> Records for this task
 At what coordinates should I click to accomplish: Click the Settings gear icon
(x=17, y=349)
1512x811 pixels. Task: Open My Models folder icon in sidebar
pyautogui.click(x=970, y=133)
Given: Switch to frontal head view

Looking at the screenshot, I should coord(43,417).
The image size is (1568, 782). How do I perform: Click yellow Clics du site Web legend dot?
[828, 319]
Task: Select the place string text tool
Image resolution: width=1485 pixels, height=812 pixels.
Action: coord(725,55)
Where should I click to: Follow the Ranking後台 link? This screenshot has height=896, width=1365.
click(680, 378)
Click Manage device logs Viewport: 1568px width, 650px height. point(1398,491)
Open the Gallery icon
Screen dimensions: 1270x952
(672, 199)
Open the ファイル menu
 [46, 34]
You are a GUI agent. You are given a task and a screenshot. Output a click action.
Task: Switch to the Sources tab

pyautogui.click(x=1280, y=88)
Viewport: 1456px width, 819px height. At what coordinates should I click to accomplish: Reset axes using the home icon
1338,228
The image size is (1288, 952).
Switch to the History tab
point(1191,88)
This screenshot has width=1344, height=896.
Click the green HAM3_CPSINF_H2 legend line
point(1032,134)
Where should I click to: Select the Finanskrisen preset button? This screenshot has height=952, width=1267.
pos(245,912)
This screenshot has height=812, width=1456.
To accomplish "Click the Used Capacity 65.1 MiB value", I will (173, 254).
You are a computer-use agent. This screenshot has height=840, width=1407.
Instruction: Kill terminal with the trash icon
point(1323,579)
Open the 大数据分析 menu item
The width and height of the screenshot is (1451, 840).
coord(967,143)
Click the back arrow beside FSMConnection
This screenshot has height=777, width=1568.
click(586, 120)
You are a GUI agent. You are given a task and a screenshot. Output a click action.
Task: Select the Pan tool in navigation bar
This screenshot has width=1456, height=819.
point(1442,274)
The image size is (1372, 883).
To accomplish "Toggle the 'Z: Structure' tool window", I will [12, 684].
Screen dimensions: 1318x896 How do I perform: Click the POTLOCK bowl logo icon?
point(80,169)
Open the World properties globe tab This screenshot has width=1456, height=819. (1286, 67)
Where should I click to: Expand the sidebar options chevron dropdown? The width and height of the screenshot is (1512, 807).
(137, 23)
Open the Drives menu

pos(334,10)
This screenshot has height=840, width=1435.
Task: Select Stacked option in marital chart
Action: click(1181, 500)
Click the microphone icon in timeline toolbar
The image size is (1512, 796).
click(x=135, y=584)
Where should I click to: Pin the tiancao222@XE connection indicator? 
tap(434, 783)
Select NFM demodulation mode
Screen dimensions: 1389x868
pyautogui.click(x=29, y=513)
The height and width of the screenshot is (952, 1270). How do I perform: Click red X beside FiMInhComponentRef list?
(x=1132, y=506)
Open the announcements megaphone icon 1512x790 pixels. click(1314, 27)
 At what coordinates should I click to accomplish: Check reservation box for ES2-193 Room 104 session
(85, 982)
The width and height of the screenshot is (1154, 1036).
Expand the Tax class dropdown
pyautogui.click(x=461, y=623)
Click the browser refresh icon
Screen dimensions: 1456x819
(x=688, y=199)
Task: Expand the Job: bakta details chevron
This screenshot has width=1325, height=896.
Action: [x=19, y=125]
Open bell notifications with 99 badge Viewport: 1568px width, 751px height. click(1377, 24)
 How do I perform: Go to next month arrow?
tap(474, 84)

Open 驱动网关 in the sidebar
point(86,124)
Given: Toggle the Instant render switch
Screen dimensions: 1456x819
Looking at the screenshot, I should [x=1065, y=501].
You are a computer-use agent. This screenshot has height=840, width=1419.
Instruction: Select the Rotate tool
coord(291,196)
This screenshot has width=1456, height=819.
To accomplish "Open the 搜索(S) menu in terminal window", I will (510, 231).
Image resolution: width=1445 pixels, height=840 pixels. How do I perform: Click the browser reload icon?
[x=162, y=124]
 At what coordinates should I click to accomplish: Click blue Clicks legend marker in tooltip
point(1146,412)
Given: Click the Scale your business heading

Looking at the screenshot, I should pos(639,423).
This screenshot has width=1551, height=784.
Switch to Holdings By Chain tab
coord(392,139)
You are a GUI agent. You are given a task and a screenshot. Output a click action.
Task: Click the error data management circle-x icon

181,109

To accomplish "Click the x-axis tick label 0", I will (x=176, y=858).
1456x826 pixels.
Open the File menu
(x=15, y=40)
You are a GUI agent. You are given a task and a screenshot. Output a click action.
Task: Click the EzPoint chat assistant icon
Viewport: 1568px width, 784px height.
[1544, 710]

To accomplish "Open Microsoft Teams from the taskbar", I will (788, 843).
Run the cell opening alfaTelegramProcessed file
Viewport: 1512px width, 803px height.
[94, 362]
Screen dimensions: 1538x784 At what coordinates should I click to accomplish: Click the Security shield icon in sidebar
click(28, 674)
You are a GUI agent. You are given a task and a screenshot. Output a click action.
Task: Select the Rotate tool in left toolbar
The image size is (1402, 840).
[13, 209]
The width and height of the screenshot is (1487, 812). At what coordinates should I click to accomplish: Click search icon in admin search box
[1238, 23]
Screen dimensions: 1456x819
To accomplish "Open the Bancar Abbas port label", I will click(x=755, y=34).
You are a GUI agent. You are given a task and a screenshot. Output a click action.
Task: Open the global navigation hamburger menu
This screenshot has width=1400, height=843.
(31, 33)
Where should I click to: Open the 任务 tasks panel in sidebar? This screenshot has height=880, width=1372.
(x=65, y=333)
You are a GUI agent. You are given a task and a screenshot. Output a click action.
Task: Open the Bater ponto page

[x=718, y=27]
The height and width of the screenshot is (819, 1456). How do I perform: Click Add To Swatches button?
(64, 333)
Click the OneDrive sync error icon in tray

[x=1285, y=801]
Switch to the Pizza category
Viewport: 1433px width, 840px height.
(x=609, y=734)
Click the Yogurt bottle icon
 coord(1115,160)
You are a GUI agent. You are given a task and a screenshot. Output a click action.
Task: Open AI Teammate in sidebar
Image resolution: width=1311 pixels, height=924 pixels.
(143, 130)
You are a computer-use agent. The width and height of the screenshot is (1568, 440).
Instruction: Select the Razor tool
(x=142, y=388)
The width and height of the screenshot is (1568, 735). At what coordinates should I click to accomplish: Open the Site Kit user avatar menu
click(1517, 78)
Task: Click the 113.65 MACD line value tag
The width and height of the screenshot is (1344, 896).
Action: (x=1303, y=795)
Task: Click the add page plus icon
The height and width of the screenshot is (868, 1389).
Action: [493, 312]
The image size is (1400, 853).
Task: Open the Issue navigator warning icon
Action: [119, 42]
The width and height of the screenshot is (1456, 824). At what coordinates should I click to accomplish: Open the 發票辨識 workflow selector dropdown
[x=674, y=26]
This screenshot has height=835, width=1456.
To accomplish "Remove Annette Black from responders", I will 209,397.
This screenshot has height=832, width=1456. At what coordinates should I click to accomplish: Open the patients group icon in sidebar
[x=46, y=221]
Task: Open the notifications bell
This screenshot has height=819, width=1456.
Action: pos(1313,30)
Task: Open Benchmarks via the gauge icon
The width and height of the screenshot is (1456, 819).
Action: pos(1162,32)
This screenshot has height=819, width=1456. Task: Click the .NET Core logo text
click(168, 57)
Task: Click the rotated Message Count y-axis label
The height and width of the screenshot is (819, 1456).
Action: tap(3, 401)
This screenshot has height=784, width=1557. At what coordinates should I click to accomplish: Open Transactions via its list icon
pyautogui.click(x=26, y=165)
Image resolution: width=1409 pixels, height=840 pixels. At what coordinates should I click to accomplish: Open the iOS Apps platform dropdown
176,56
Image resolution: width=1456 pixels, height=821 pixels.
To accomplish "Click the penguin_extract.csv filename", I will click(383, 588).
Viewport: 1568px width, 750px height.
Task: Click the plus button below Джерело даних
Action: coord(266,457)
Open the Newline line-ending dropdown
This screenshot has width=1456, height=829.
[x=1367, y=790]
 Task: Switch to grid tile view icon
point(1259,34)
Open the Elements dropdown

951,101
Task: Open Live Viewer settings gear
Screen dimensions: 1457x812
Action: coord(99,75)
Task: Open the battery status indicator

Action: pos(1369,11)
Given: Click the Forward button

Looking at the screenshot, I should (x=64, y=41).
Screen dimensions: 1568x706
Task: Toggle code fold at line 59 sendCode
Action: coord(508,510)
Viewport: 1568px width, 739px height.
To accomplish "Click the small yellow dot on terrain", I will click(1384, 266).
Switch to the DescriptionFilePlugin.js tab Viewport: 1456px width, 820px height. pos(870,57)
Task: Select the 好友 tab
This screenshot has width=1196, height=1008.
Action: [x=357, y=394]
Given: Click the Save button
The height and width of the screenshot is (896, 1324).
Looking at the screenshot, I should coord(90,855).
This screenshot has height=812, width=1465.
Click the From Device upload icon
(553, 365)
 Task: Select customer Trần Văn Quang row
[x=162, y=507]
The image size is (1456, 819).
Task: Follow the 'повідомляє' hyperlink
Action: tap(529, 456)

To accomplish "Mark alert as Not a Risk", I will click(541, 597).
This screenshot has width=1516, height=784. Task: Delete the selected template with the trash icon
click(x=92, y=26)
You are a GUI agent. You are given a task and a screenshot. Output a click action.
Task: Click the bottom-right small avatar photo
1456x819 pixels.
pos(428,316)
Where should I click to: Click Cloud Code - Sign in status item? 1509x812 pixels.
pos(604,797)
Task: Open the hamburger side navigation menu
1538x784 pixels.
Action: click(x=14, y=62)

> Task directions
In the entries above, find each line with "label" and list it.

> Solution for this exercise
To accomplish "Click the x-axis tick label 0", I will (x=176, y=858).
To accomplish "Open the Bancar Abbas port label", I will click(x=755, y=34).
Task: Click the rotated Message Count y-axis label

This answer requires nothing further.